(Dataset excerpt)
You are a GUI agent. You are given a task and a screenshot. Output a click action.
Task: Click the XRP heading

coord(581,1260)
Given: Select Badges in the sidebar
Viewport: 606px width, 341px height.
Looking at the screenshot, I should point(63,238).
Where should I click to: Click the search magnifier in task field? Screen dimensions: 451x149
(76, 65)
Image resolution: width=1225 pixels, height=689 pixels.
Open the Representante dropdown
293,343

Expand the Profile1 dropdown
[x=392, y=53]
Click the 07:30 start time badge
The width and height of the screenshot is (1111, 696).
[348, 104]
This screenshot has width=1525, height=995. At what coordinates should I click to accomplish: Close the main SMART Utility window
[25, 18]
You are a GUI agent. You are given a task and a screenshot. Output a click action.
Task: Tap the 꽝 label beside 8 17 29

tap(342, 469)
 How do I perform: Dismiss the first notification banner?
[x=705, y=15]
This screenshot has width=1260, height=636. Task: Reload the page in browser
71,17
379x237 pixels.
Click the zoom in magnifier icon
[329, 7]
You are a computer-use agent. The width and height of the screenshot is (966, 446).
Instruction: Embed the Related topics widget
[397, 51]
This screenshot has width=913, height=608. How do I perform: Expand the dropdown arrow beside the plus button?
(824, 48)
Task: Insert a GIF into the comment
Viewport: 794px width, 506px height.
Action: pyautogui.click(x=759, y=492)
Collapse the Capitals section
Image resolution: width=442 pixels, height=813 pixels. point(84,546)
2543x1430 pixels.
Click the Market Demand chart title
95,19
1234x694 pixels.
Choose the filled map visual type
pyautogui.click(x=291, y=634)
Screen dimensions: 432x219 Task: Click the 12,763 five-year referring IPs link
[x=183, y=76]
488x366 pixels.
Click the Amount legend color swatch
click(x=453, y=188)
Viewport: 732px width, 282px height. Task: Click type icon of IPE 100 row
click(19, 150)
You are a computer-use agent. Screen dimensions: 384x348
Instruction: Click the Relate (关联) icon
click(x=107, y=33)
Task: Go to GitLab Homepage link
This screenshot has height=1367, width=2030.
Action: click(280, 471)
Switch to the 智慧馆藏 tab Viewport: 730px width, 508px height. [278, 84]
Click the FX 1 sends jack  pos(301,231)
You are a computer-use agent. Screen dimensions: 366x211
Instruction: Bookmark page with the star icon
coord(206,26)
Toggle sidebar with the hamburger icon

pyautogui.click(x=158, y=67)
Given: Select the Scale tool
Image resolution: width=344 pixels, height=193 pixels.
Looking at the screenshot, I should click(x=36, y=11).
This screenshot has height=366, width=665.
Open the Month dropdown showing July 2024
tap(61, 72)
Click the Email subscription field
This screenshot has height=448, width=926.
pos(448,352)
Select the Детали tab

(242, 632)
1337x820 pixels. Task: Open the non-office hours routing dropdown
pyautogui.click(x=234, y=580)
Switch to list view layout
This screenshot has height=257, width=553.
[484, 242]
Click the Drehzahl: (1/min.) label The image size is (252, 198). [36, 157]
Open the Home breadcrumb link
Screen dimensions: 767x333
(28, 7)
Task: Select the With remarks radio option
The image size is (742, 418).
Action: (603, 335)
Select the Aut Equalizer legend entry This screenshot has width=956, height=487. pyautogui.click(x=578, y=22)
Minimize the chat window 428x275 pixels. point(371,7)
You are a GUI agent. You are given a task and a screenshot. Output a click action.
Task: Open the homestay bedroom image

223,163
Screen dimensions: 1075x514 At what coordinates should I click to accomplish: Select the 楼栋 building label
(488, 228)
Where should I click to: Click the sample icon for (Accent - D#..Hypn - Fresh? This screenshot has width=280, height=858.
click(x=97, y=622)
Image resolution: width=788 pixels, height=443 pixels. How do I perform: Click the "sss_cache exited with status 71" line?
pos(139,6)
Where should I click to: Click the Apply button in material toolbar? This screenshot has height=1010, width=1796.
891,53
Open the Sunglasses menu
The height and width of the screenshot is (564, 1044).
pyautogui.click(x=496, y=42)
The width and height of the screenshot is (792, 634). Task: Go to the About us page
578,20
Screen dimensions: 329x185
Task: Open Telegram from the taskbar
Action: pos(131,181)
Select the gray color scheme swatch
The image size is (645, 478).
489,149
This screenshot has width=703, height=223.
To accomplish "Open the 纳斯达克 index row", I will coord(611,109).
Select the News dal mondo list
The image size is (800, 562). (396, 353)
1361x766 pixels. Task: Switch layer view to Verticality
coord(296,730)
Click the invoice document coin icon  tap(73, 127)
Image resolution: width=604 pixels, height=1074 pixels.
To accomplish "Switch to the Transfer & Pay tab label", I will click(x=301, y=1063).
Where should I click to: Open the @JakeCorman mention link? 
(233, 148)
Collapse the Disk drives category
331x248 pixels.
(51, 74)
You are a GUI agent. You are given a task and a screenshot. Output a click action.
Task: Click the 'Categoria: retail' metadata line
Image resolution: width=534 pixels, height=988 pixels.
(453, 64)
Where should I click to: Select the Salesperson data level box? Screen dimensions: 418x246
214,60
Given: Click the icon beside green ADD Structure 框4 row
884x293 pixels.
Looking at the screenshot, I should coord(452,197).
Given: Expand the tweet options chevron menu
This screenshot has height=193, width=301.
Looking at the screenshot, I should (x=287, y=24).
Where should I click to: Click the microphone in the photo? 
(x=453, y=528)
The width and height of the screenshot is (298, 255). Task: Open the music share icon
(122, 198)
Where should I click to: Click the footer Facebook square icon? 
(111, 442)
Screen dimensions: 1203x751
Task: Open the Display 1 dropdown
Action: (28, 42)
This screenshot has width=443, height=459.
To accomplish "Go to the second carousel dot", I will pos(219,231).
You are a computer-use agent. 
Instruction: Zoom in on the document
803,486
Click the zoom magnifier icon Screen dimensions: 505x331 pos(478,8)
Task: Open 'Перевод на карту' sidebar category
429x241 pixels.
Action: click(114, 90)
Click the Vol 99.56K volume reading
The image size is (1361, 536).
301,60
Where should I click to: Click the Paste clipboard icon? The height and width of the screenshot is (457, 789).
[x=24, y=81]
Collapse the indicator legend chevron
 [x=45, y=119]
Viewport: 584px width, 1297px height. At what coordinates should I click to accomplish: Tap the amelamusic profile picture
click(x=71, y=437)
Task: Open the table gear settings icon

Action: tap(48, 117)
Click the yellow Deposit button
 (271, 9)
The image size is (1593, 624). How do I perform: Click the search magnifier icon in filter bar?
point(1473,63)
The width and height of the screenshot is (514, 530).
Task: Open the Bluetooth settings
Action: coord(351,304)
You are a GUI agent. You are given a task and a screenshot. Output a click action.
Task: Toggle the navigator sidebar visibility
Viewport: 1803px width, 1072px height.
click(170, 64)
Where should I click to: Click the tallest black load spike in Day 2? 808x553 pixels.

## YOUR OBJECTIVE
Reproduce the part of the data that opens with the line containing "Click the Vol 99.56K volume reading" and closes with the line containing "Action: tap(48, 117)", both lines included. Keep every line as it is, but increase each click coordinate in the answers by 66.

## THE ANSWER
Click the Vol 99.56K volume reading
The image size is (1361, 536).
367,126
Where should I click to: Click the Paste clipboard icon? The height and width of the screenshot is (457, 789).
[x=90, y=147]
Collapse the indicator legend chevron
 [x=111, y=185]
Viewport: 584px width, 1297px height. At what coordinates should I click to accomplish: Tap the amelamusic profile picture
click(x=137, y=503)
Task: Open the table gear settings icon

Action: tap(114, 183)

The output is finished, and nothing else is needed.